▶ **Task to carry out**
Only the lines from the one containing "Súhlasím (632, 1950)" to the end of the records belong in the output; print them exactly.
*** Begin section ***
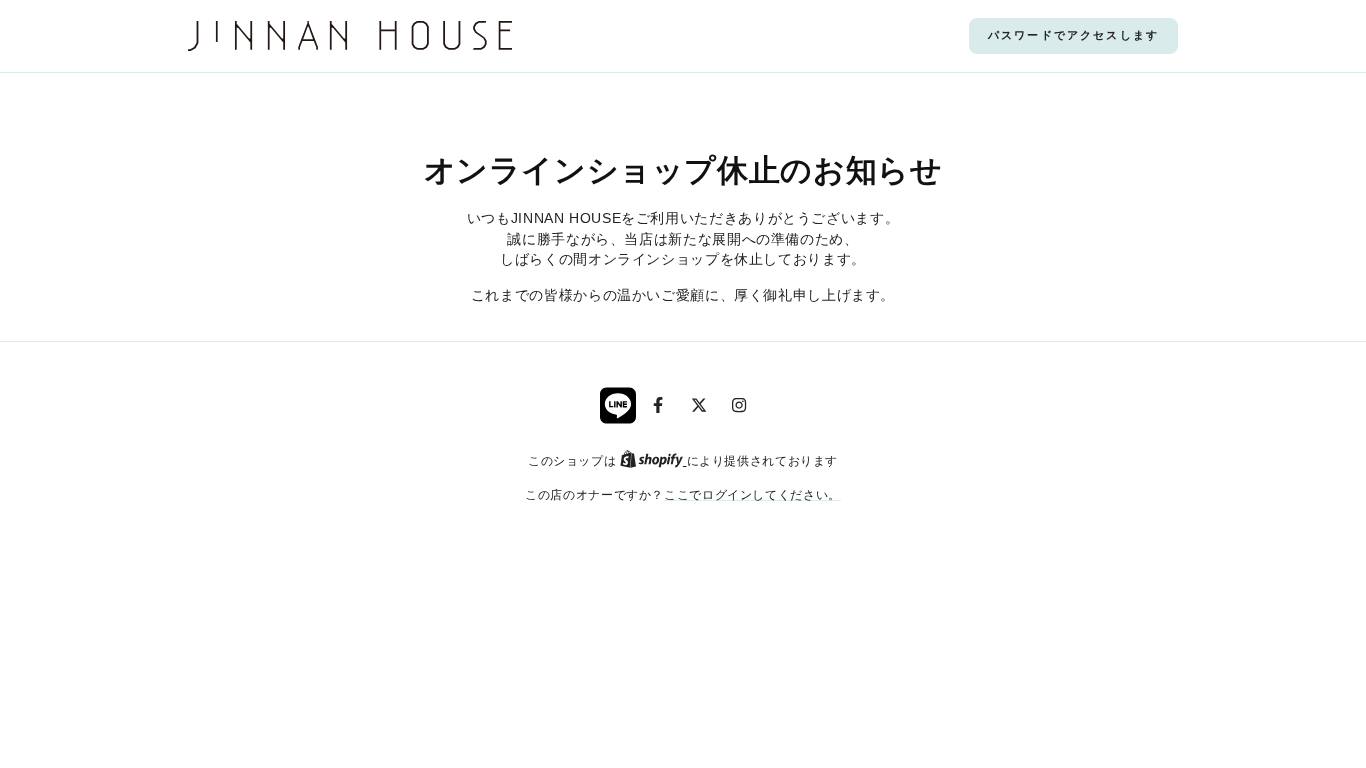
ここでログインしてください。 (752, 494)
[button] (1073, 36)
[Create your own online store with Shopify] (653, 460)
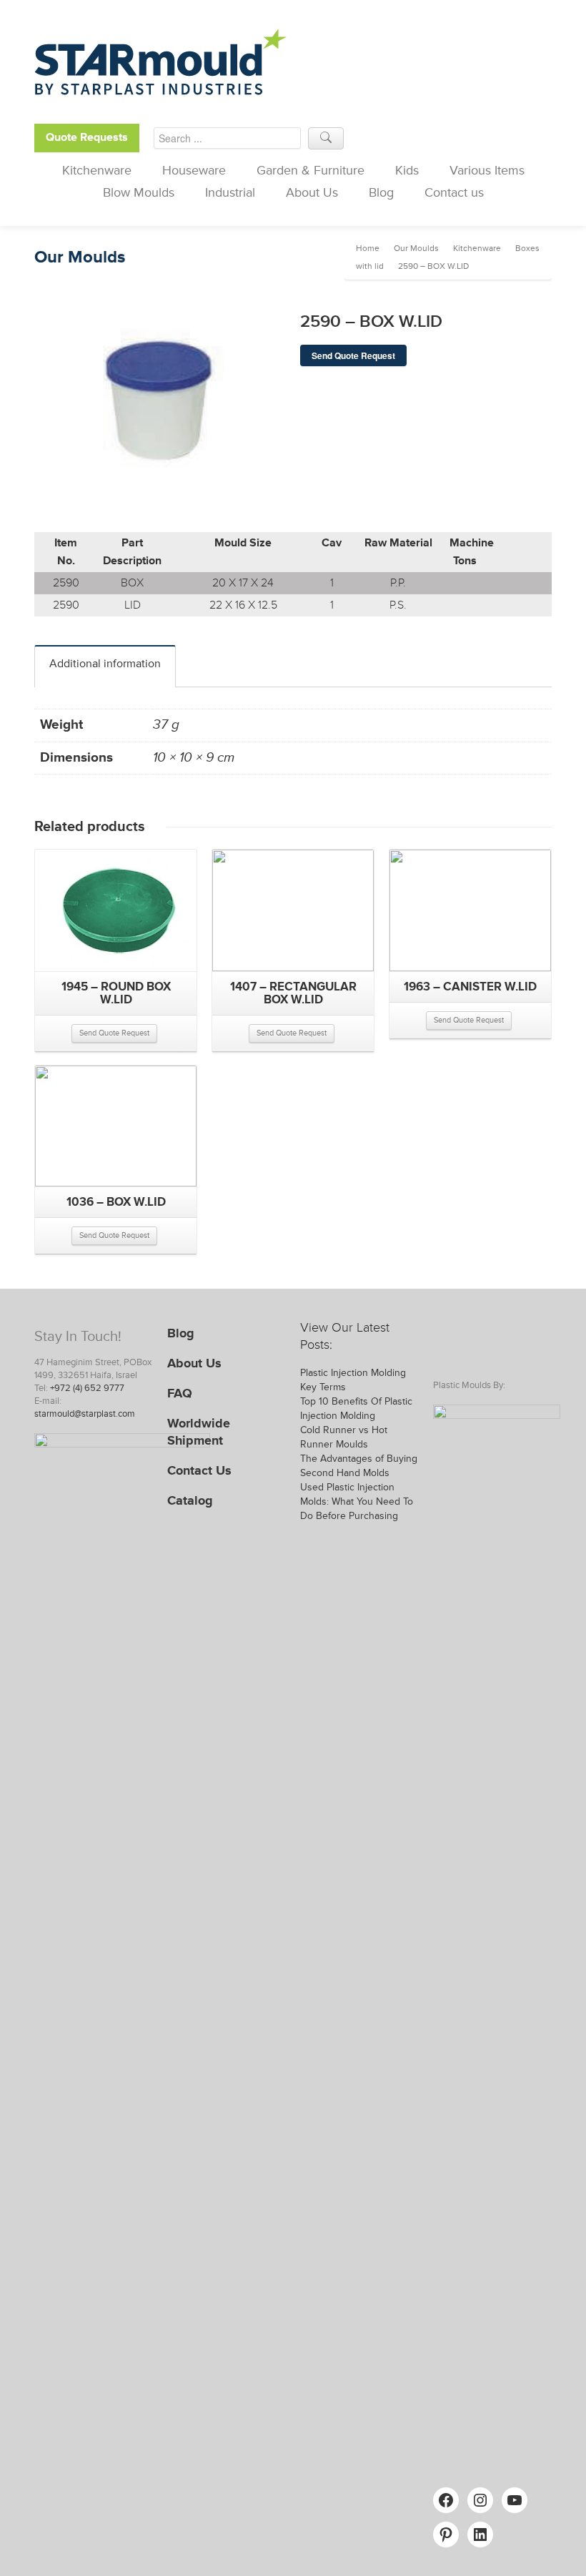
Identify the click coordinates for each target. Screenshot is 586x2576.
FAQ (179, 1393)
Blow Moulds (138, 192)
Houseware (194, 170)
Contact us (454, 192)
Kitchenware (96, 170)
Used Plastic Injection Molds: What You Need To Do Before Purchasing (356, 1501)
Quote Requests (87, 137)
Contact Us (199, 1470)
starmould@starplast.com (84, 1414)
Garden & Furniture (310, 170)
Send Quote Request (353, 355)
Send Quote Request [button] (114, 1033)
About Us (312, 192)
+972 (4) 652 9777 (87, 1388)
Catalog (190, 1500)
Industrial (230, 192)
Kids (407, 170)
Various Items (487, 170)
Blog (381, 192)
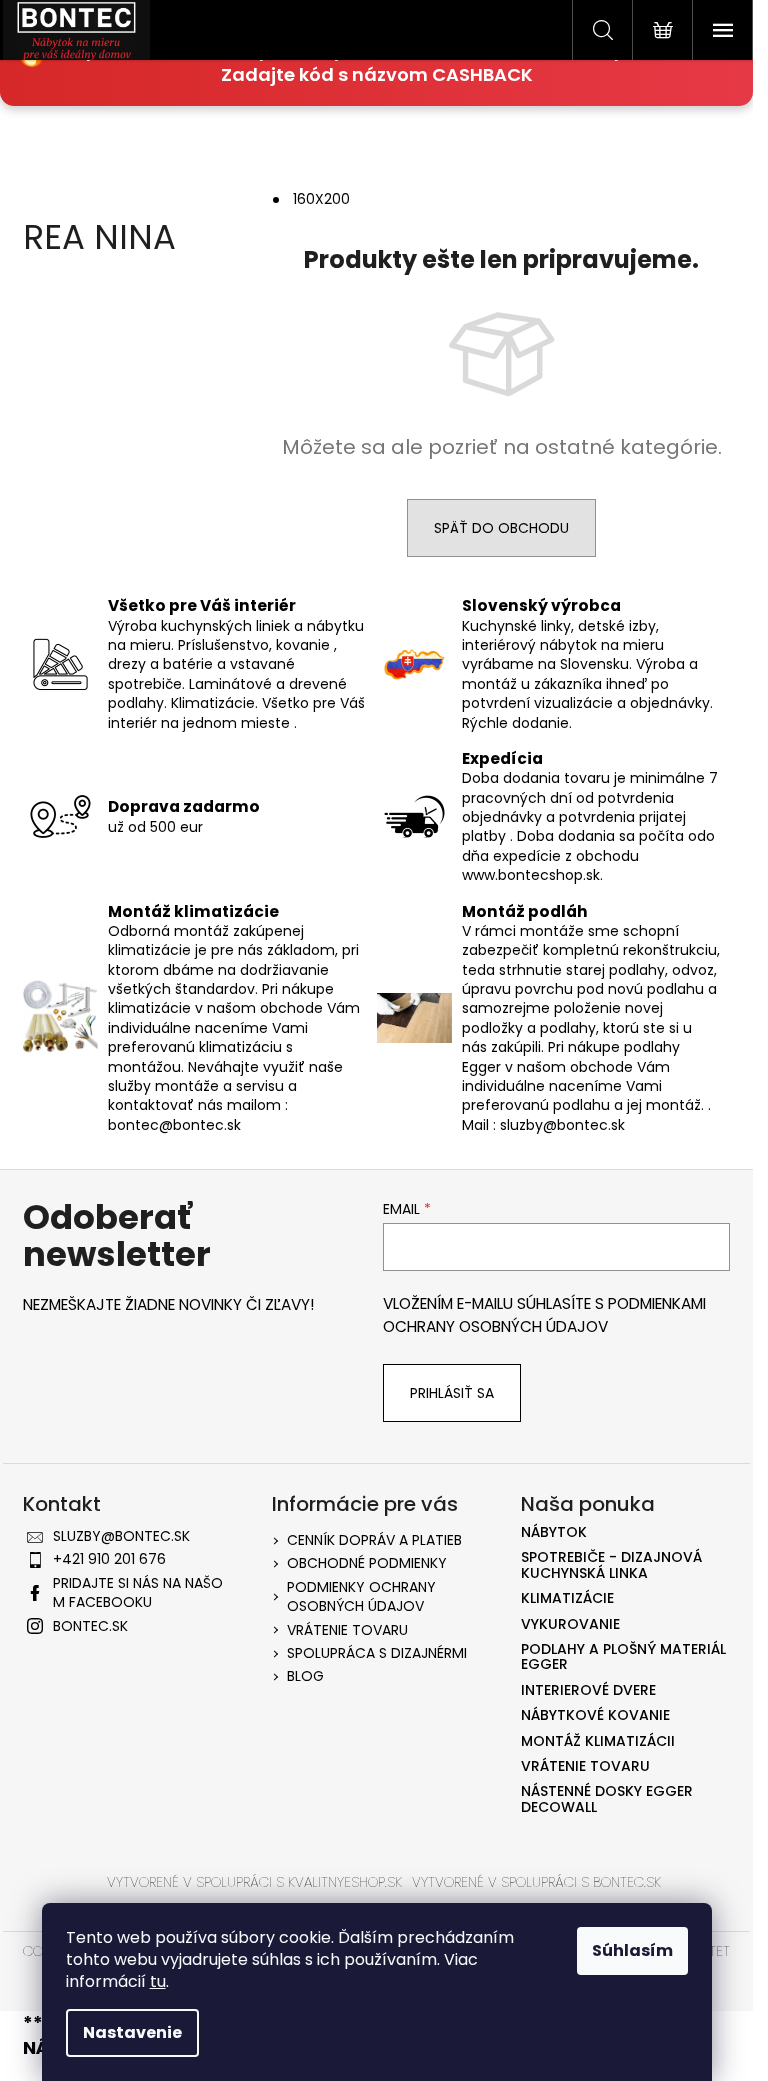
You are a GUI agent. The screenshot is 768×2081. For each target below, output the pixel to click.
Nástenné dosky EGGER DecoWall (607, 1799)
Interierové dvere (588, 1690)
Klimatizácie (567, 1598)
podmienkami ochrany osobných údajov (544, 1314)
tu (158, 1981)
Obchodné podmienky (367, 1563)
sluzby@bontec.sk (121, 1536)
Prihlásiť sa (452, 1393)
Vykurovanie (570, 1624)
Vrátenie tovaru (347, 1630)
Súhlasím (632, 1950)
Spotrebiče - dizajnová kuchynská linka (611, 1565)
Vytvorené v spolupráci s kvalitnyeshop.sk (254, 1882)
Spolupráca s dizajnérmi (377, 1653)
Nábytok (554, 1532)
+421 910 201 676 (109, 1559)
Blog (305, 1676)
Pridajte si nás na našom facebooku (138, 1592)
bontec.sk (90, 1626)
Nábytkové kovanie (595, 1715)
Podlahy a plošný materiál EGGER (623, 1657)
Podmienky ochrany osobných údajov (361, 1596)
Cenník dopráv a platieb (374, 1540)
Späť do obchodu (501, 528)
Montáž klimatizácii (598, 1741)
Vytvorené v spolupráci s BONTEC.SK (536, 1882)
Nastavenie (132, 2032)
*** End section ***
▶ **Answer to this task**
Súhlasím (632, 1950)
Spotrebiče - dizajnová kuchynská linka (611, 1565)
Vytvorené v spolupráci s kvalitnyeshop.sk (254, 1882)
Spolupráca s dizajnérmi (377, 1653)
Nábytok (554, 1532)
+421 910 201 676 (109, 1559)
Blog (305, 1676)
Pridajte si nás na našom facebooku (138, 1592)
bontec.sk (90, 1626)
Nábytkové kovanie (595, 1715)
Podlahy a plošný materiál EGGER (623, 1657)
Podmienky ochrany osobných údajov (361, 1596)
Cenník dopráv a platieb (374, 1540)
Späť do obchodu (501, 528)
Montáž klimatizácii (598, 1741)
Vytvorené v spolupráci s BONTEC.SK (536, 1882)
Nastavenie (132, 2032)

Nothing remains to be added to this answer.